One segment was about giving children happy memories. While babies do record memories permanently, they don’t seem to be accessible to their conscious minds when they get older. One test had the children’s parents looking at things they won’t have seen since they were children and while they couldn’t remember them at all, their bodies reacted to them – such as heart rate increasing and the like. It was quite eerie to see a man who had been brought up during the war being fed the rationed baby food of the time. He said it tasted terrible and was sure he’d never eaten it before, but the heart rate monitors proved that his brain remembered it.
The resounding advice that I got from the programme was that as soon as children can consciously remember things in their long-term memories, you need to give them as many happy memories as you can. When the parents were asked to recall some happy memories from their childhoods, most of them could remember a handful. But when asked to recall unhappy memories they could all list many more. So negative memories have a larger impact than positive ones, or at least are more memorable (if that makes sense).
One of the women had had a pretty unhappy childhood, particularly in her relationship with her father. He tended to fly off the handle with her and shout at her a lot. Another of the parents was finding that her daughter was being very disobedient and that she ended up shouting at her a lot (as I’m sure many parents do).

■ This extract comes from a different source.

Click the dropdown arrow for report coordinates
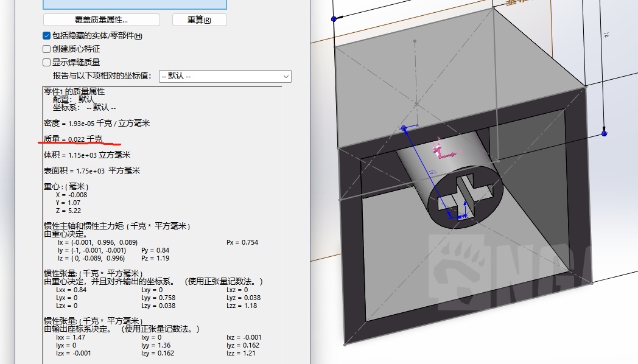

A child psychologist came along and pointed out that as the mother didn’t play with her daughter enough, then her daughter didn’t feel as close to her mother as she should. As a result, the kid would be a brat and the vicious circle of arguments would continue. It was apparent as the psychologist played with the child that the mother was a bit embarrassed and wouldn’t join in. The child was reaching out in her own way and was inadvertently being spurned by her mother. After joining in things changed. The bottom line is that to get a child to behave you have to understand what’s going on inside their head and try to not react in the way you would with another adult. Easy for me to say. But it seemed to work.

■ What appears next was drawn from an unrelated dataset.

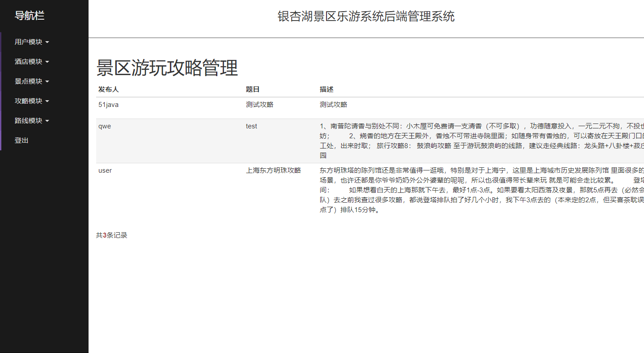This screenshot has width=644, height=353.
Task: Expand the 用户模块 dropdown menu
Action: (32, 42)
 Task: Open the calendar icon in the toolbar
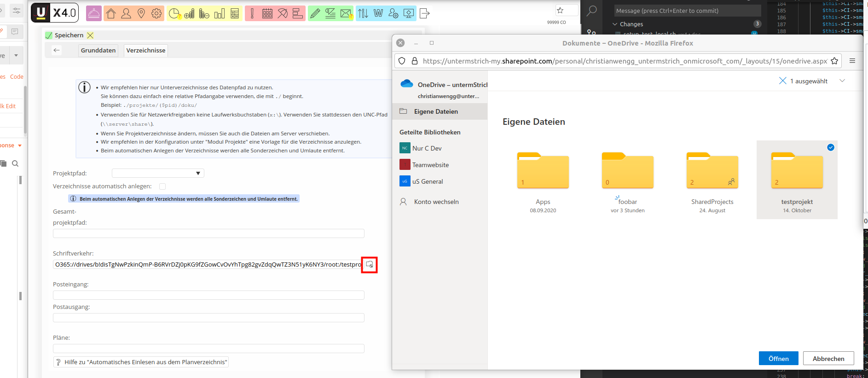pyautogui.click(x=267, y=13)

Watching this programme made me think back to my childhood (oddly enough). Believe it or not I’ve turned out to be a fairly well adjusted guy with no temper and no hang-ups. And the main reason for that was my happy childhood. When I try to think of happy memories I have dozens that spring to mind. But when I try to think of bad ones I always come up empty. No, all the bad things happened when I was old enough to deal with them! My mother admitted that when my brother and I came along she didn’t have a clue what to do with us so she just made it up as she went along. She found it pretty tough at times with two active and mischievous sons wanting attention all the time, but she did an amazing job. It was interesting to hear all the advice of the child psychologist and recognise that, without realising it, my mother had followed them to the letter. I hope that I can do half as well when I’m a parent.

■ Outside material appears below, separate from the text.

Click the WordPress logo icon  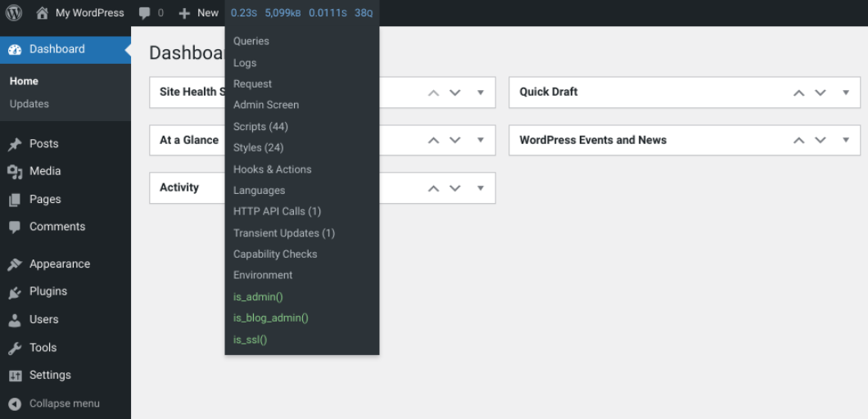(x=14, y=13)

So the key is to provide a child with as many happy memories as possible. But this isn’t the whole story though. For instance if you’re genetically predisposed to produce too little serotonin then you’ll be susceptible to depression no matter how happy your childhood. I guess all you can do as a parent is your best and keep your fingers crossed.
The strangest thing that I saw on the programme was a demonstration of how unreliable the human memory is. The parents were shown pictures of themselves when they were younger and also a photo of them hot air ballooning. That picture was doctored as none of them had ever done it before, and said they couldn’t remember it. But when they came back 2 weeks later and were shown the photo again, half of them said that they had eventually remembered the day. Of course it had never happened, but if you try to picture yourself in a situation for long enough your brain will store that image into memory and later on it’ll feel like it really happened. The brain doesn’t distinguish between memories that are real and imagined. This further backs up my assertion that you can’t tell what reality is anyway.
I just thought it was an interesting programme and that I’d put some of my observations down. For the record. I’m not getting any younger and will no doubt be a parent within the next few years (ay karumba). I’ll need all the help I can get!